[Records from a dataset]
★ ★ ★ ★ ★
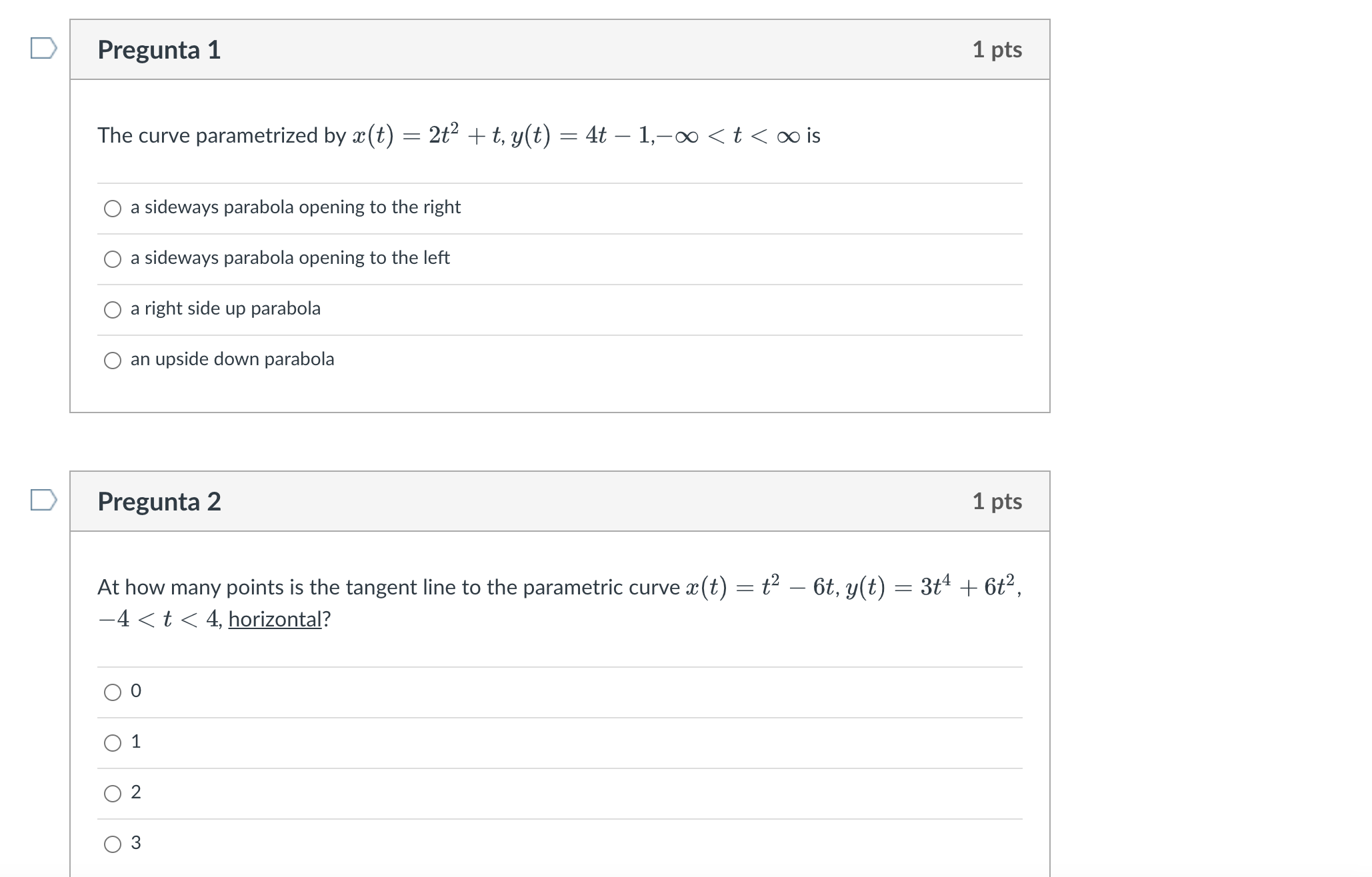1372x877 pixels.
Task: Click the '1 pts' label on Pregunta 2
Action: 999,502
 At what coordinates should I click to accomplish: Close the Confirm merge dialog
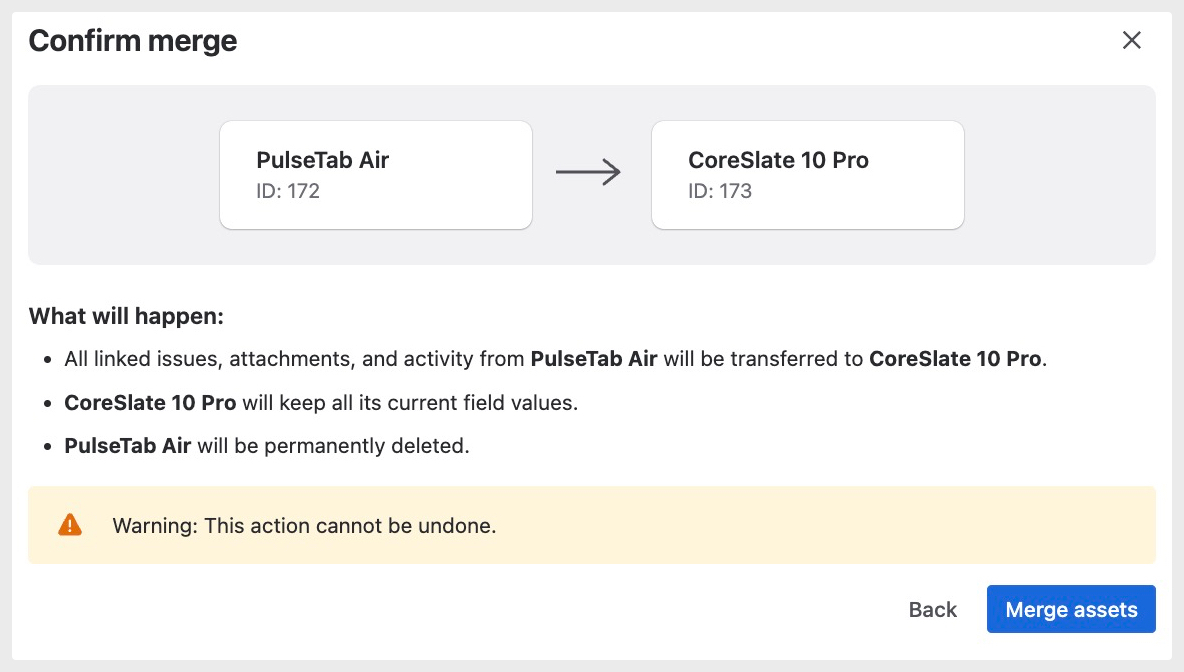[x=1131, y=41]
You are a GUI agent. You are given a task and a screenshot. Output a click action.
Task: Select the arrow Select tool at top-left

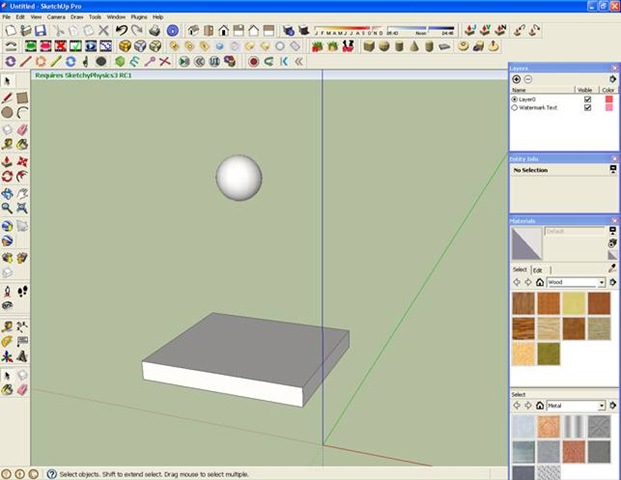pos(7,81)
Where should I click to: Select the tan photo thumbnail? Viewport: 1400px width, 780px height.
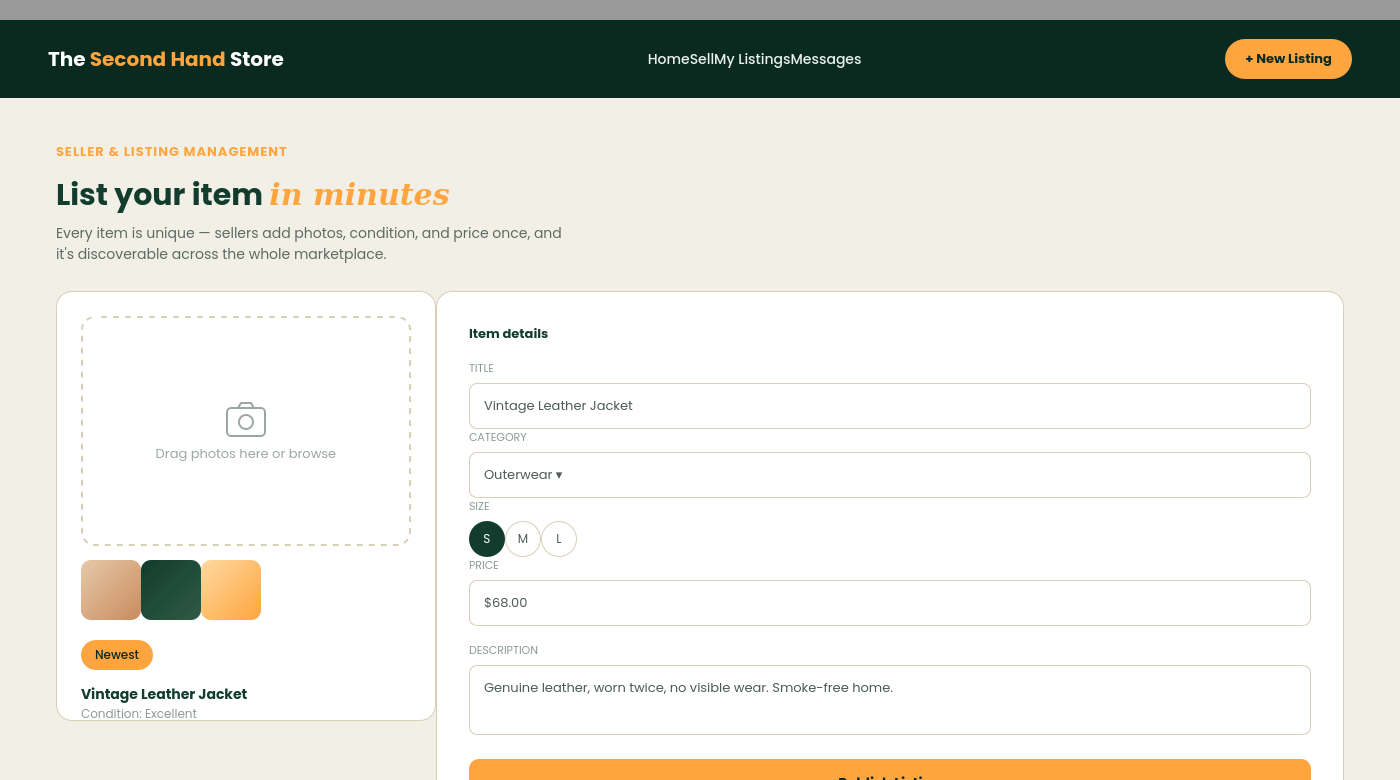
★ ★ ★ ★ ★
• _Exercise brief_:
Write out, exactly as they stand, the line with "At what coordinates" and every line after it through the end of the entries above; omit the pictures.

• _Written solution_:
 At what coordinates should I click to accomplish: Close the Confirm merge dialog
[x=1131, y=41]
You are a GUI agent. You are given a task and a screenshot. Output a click action.
Task: Select the arrow Select tool at top-left

pos(7,81)
Where should I click to: Select the tan photo thumbnail? Viewport: 1400px width, 780px height.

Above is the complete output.